| WORK REQUIRED |
Could you restate every record below word for word?

_ _ _ _ _

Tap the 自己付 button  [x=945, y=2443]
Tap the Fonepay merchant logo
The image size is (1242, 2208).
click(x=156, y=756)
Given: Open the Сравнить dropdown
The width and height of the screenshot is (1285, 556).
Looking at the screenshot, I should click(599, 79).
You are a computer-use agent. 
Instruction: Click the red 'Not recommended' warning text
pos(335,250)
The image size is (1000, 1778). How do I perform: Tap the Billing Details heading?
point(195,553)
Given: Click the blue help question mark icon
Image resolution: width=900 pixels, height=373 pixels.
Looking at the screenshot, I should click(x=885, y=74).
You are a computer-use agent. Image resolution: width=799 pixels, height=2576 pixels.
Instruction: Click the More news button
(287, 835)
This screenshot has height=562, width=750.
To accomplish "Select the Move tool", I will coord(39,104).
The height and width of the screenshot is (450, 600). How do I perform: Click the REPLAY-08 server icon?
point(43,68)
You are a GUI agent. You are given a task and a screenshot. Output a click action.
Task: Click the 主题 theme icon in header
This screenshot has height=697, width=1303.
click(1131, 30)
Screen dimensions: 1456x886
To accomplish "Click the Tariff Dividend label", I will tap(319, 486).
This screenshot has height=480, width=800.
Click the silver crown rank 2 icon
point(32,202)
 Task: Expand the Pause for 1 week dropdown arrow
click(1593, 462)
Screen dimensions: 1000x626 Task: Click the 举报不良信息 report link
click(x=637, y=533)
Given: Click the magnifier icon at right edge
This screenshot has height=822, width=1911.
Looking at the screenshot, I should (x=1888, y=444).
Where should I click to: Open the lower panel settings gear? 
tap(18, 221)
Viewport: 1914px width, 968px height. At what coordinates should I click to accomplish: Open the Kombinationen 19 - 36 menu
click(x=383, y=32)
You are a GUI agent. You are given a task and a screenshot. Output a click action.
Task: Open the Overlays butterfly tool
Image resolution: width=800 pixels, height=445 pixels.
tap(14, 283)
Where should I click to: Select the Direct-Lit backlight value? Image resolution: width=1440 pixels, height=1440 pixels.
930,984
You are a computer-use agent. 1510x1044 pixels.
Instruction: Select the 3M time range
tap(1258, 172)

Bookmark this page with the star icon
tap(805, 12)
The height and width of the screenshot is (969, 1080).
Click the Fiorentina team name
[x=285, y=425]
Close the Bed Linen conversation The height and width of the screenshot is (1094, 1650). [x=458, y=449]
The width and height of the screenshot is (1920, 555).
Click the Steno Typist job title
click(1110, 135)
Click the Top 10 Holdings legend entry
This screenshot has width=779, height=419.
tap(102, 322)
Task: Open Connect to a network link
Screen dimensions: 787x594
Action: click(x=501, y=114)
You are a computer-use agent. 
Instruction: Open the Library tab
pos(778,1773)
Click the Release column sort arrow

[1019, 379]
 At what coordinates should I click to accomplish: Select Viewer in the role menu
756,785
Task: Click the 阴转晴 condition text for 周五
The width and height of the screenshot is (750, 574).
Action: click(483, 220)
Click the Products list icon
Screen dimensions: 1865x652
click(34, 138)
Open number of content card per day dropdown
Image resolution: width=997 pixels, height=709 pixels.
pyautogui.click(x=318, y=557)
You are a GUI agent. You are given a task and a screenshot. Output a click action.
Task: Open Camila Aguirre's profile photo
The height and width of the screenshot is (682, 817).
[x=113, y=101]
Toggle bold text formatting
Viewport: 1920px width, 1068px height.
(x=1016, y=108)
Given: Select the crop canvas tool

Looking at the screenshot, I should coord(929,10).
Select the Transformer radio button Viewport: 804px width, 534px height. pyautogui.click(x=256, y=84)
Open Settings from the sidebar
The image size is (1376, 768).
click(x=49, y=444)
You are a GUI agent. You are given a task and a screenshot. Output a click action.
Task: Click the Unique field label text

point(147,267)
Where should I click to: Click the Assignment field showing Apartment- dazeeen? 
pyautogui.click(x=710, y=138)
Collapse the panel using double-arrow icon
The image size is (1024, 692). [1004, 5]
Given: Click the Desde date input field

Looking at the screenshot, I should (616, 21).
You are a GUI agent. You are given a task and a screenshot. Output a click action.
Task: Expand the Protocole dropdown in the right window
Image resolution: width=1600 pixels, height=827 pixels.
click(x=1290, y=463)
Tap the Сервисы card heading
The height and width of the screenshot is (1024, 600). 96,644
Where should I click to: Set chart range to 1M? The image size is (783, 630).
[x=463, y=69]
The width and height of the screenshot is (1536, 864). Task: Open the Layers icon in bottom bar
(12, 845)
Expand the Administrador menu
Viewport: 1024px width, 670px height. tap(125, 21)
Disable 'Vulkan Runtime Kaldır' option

_ _ _ _ _

| SOLUTION FOR THIS TASK |
Tap the 自己付 button  [x=945, y=2443]
Tap the Fonepay merchant logo
The image size is (1242, 2208).
click(x=156, y=756)
Given: Open the Сравнить dropdown
The width and height of the screenshot is (1285, 556).
Looking at the screenshot, I should click(599, 79).
You are a computer-use agent. 
Instruction: Click the red 'Not recommended' warning text
pos(335,250)
The image size is (1000, 1778). How do I perform: Tap the Billing Details heading?
point(195,553)
Given: Click the blue help question mark icon
Image resolution: width=900 pixels, height=373 pixels.
Looking at the screenshot, I should click(x=885, y=74).
You are a computer-use agent. Image resolution: width=799 pixels, height=2576 pixels.
Instruction: Click the More news button
(287, 835)
This screenshot has height=562, width=750.
To accomplish "Select the Move tool", I will coord(39,104).
The height and width of the screenshot is (450, 600). How do I perform: Click the REPLAY-08 server icon?
point(43,68)
You are a GUI agent. You are given a task and a screenshot. Output a click action.
Task: Click the 主题 theme icon in header
This screenshot has height=697, width=1303.
click(1131, 30)
Screen dimensions: 1456x886
To accomplish "Click the Tariff Dividend label", I will tap(319, 486).
This screenshot has height=480, width=800.
Click the silver crown rank 2 icon
point(32,202)
 Task: Expand the Pause for 1 week dropdown arrow
click(1593, 462)
Screen dimensions: 1000x626 Task: Click the 举报不良信息 report link
click(x=637, y=533)
Given: Click the magnifier icon at right edge
This screenshot has height=822, width=1911.
Looking at the screenshot, I should (x=1888, y=444).
Where should I click to: Open the lower panel settings gear? 
tap(18, 221)
Viewport: 1914px width, 968px height. At what coordinates should I click to accomplish: Open the Kombinationen 19 - 36 menu
click(x=383, y=32)
You are a GUI agent. You are given a task and a screenshot. Output a click action.
Task: Open the Overlays butterfly tool
Image resolution: width=800 pixels, height=445 pixels.
tap(14, 283)
Where should I click to: Select the Direct-Lit backlight value? Image resolution: width=1440 pixels, height=1440 pixels.
930,984
You are a computer-use agent. 1510x1044 pixels.
Instruction: Select the 3M time range
tap(1258, 172)

Bookmark this page with the star icon
tap(805, 12)
The height and width of the screenshot is (969, 1080).
Click the Fiorentina team name
[x=285, y=425]
Close the Bed Linen conversation The height and width of the screenshot is (1094, 1650). [x=458, y=449]
The width and height of the screenshot is (1920, 555).
Click the Steno Typist job title
click(1110, 135)
Click the Top 10 Holdings legend entry
This screenshot has width=779, height=419.
tap(102, 322)
Task: Open Connect to a network link
Screen dimensions: 787x594
Action: click(x=501, y=114)
You are a computer-use agent. 
Instruction: Open the Library tab
pos(778,1773)
Click the Release column sort arrow

[1019, 379]
 At what coordinates should I click to accomplish: Select Viewer in the role menu
756,785
Task: Click the 阴转晴 condition text for 周五
The width and height of the screenshot is (750, 574).
Action: click(483, 220)
Click the Products list icon
Screen dimensions: 1865x652
click(34, 138)
Open number of content card per day dropdown
Image resolution: width=997 pixels, height=709 pixels.
pyautogui.click(x=318, y=557)
You are a GUI agent. You are given a task and a screenshot. Output a click action.
Task: Open Camila Aguirre's profile photo
The height and width of the screenshot is (682, 817).
[x=113, y=101]
Toggle bold text formatting
Viewport: 1920px width, 1068px height.
(x=1016, y=108)
Given: Select the crop canvas tool

Looking at the screenshot, I should coord(929,10).
Select the Transformer radio button Viewport: 804px width, 534px height. pyautogui.click(x=256, y=84)
Open Settings from the sidebar
The image size is (1376, 768).
click(x=49, y=444)
You are a GUI agent. You are given a task and a screenshot. Output a click action.
Task: Click the Unique field label text

point(147,267)
Where should I click to: Click the Assignment field showing Apartment- dazeeen? 
pyautogui.click(x=710, y=138)
Collapse the panel using double-arrow icon
The image size is (1024, 692). [1004, 5]
Given: Click the Desde date input field

Looking at the screenshot, I should (616, 21).
You are a GUI agent. You are given a task and a screenshot. Output a click action.
Task: Expand the Protocole dropdown in the right window
Image resolution: width=1600 pixels, height=827 pixels.
click(x=1290, y=463)
Tap the Сервисы card heading
The height and width of the screenshot is (1024, 600). 96,644
Where should I click to: Set chart range to 1M? The image size is (783, 630).
[x=463, y=69]
The width and height of the screenshot is (1536, 864). Task: Open the Layers icon in bottom bar
(12, 845)
Expand the Administrador menu
Viewport: 1024px width, 670px height. tap(125, 21)
Disable 'Vulkan Runtime Kaldır' option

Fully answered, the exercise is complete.